Eu cruzo sua porta, só quero passar e seguir. Você não deixa, quer se envolver de um jeito bom e leve. Falo o quão insano isso é, mas você chora, faz bico e eu só quero que as lágrimas cessem, então eu concordo. Fechamos o contrato.

Você chega a minha casa, te deixo entrar, mas não bagunça tudo de novo, por favor. É sempre a mesma história. Você aparece, eu perco o sono. “Nossa conversa flui”, você diz. Nos esforçamos para manter o padrão que fingimos ter, só para parecer saudável, para parecer que não é um absurdo reviver tudo isso dessa forma, em tons pastéis. Quando está prestes a ir embora falamos sobre as letras minúsculas do contrato. Seremos sempre bons amigos.

Remarcamos o jantar que nunca aconteceu, o mesmo cardápio que planejamos a três anos atrás. Eu preparo a massa, você traz o vinho mais caro da prateleira. Terminamos a noite com cervejas e uma playlist que lembra o que nunca nos permitimos esquecer. Dançamos no meio da sala, caímos no sofá e você gruda em mim, diz que quer quebrar o contrato. Uso a última força que tenho para te manter longe, digo que é o vinho falando por cima da cerveja e então tu vai embora.

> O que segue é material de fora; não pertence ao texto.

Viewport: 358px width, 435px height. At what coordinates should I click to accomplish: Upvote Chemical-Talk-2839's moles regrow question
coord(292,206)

Ouço alguém bater na porta, é você. Me aparece duas semanas depois, exibindo um amor novinho em folha, esfregando ele bem na minha cara. Sorrio e o meu jeito de te responder é desejando que sejam felizes. Você está aqui a 5 minutos e já conseguiu bagunçar tudo em mim.

Quando você sai eu choro, não por você, pela nossa situação. Chorei, mas foi a última vez.